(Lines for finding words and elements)
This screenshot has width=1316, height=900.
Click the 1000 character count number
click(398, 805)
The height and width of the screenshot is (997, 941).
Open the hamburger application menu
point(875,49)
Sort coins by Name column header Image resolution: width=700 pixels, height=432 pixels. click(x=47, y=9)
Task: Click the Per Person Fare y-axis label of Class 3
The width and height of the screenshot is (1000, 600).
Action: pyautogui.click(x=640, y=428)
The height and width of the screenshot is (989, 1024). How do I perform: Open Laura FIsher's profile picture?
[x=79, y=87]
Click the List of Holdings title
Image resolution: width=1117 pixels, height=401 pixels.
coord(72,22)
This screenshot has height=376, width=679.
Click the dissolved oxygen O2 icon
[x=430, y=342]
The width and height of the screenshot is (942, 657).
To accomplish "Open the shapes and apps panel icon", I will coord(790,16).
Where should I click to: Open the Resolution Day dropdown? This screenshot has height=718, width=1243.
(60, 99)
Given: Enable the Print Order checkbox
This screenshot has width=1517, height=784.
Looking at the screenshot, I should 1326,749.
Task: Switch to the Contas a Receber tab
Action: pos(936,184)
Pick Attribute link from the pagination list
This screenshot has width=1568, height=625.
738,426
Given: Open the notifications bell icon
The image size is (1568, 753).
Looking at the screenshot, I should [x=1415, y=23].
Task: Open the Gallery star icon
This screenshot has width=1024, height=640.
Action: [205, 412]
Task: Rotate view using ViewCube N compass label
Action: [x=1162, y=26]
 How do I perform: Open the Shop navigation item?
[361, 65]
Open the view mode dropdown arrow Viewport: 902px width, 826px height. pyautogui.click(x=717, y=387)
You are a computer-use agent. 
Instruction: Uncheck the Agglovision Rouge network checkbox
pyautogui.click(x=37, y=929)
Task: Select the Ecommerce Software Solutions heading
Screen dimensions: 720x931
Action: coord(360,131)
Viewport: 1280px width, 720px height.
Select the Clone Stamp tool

Instructions to follow.
Write out all of these lines again, swapping "Given" for "Goal" everywhere it shows up and leaving everything else the same.

Written answer.
This screenshot has width=1316, height=900.
Click the 1000 character count number
click(398, 805)
The height and width of the screenshot is (997, 941).
Open the hamburger application menu
point(875,49)
Sort coins by Name column header Image resolution: width=700 pixels, height=432 pixels. click(x=47, y=9)
Task: Click the Per Person Fare y-axis label of Class 3
The width and height of the screenshot is (1000, 600).
Action: pyautogui.click(x=640, y=428)
The height and width of the screenshot is (989, 1024). How do I perform: Open Laura FIsher's profile picture?
[x=79, y=87]
Click the List of Holdings title
Image resolution: width=1117 pixels, height=401 pixels.
coord(72,22)
This screenshot has height=376, width=679.
Click the dissolved oxygen O2 icon
[x=430, y=342]
The width and height of the screenshot is (942, 657).
To accomplish "Open the shapes and apps panel icon", I will coord(790,16).
Where should I click to: Open the Resolution Day dropdown? This screenshot has height=718, width=1243.
(60, 99)
Goal: Enable the Print Order checkbox
This screenshot has width=1517, height=784.
Looking at the screenshot, I should 1326,749.
Task: Switch to the Contas a Receber tab
Action: pos(936,184)
Pick Attribute link from the pagination list
This screenshot has width=1568, height=625.
738,426
Goal: Open the notifications bell icon
The image size is (1568, 753).
Looking at the screenshot, I should [x=1415, y=23].
Task: Open the Gallery star icon
This screenshot has width=1024, height=640.
Action: [205, 412]
Task: Rotate view using ViewCube N compass label
Action: [x=1162, y=26]
 How do I perform: Open the Shop navigation item?
[361, 65]
Open the view mode dropdown arrow Viewport: 902px width, 826px height. pyautogui.click(x=717, y=387)
You are a computer-use agent. 
Instruction: Uncheck the Agglovision Rouge network checkbox
pyautogui.click(x=37, y=929)
Task: Select the Ecommerce Software Solutions heading
Screen dimensions: 720x931
Action: coord(360,131)
Viewport: 1280px width, 720px height.
Select the Clone Stamp tool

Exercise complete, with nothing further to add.